My attempt: First of all, It is easy to plot $\log p(y;b)$ as a function of $b$ for a fixed value of $y$, and I've gotten a good hint that the curve is indeed concave. Note that one can think of $p(y;b)$ as a scale mixture of normal-gamma densities. I am aware that normal and gamma both are log-concave densities. However, I am not immediately able to see why that makes $p(y;b)$ log-concave as well. It is useful to know that the integral cannot be put into any standard closed form. One idea I had was to look at the integral as an expectation $p(y;b)=\mathbb{E}_u[\text{integrand}]$, where $u\sim \text{Gamma}(3/2,3/2)$, but this route requires the joint (log)concavity of the integrand in $(b,u)$ which seems like a formidable task to check through the means of the Hessian. Is there any other approach one can take to prove the proposed log-concavity?
PS: there was a trivial error in my previous argument (where I said those Hessians are negative definite, in fact, they aren't). The question remains open.
I realized that the function $p(y;b)$ cannot be a log-concave for all fixed $y$. Let me show this for $y=0$. In this case, $$p(0;b)=\int_{0}^{\infty}\dfrac{1}{\sqrt{b+\frac 5u}} u^{1/2}\exp\left(-\dfrac{2u}{3}\right)du.$$
is both convex and log-convex over $b>0$.
Considering that the function $$\frac{1}{\sqrt{b+\frac 5u}}$$ is well-defined and convex over $b>0$ for any fixed value of $u>0$, $p(0;b)$ is also convex in $b$.
Moreover, after applying the transformation $x=\frac{5}{u}$, the integration used in the definition of $p(0;b)$ can be calculated explicitly, see this Wolfram link: explicit formula of $p(0;b)$. The log of this function, which is plotted here: plot of $\log p(0;b)$, is clearly a convex function over $b>0$.
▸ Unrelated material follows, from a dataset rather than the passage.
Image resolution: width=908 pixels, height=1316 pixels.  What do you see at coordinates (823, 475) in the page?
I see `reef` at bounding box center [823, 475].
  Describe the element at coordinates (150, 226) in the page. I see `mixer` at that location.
Responding to a comment below on the unimodality of the following function:
$$f(b)=\mathbb E_{N} \left [ -\log \mathbb E_{G} \left[\dfrac{\exp\left(-\frac{N^2}{2\left(b+\frac 5G\right)}\right)}{\sqrt{b+\frac 5G}} \right ]\right ] $$
with $N \sim \text{Nromal}(0,1)$ and $G \sim \text{Gamma}(3/2,3/2)$, My numerical checks show that the function:
$$ g(b,y,u)= \dfrac{\exp\left(-\frac{y^2}{2\left(b+\frac 5u\right)}\right)}{\sqrt{b+\frac 5u}} $$
for fixed values of $y \in \mathbb R $ and $u>0$ is quasi-concave, which can be increasing, decreasing, or unimodal with a single maximum for different values of $y$ and $u$. However, unfortunately, the summation of quasi-concave functions is not necessarily a quasi-concave function, and thus we cannot use this property. The above observations indicate that analytically proving that $f(b)$ is unimodal seems very difficult. Hence, the best way to realize whether $f(b)$ is unimodal or not is to numerically check it.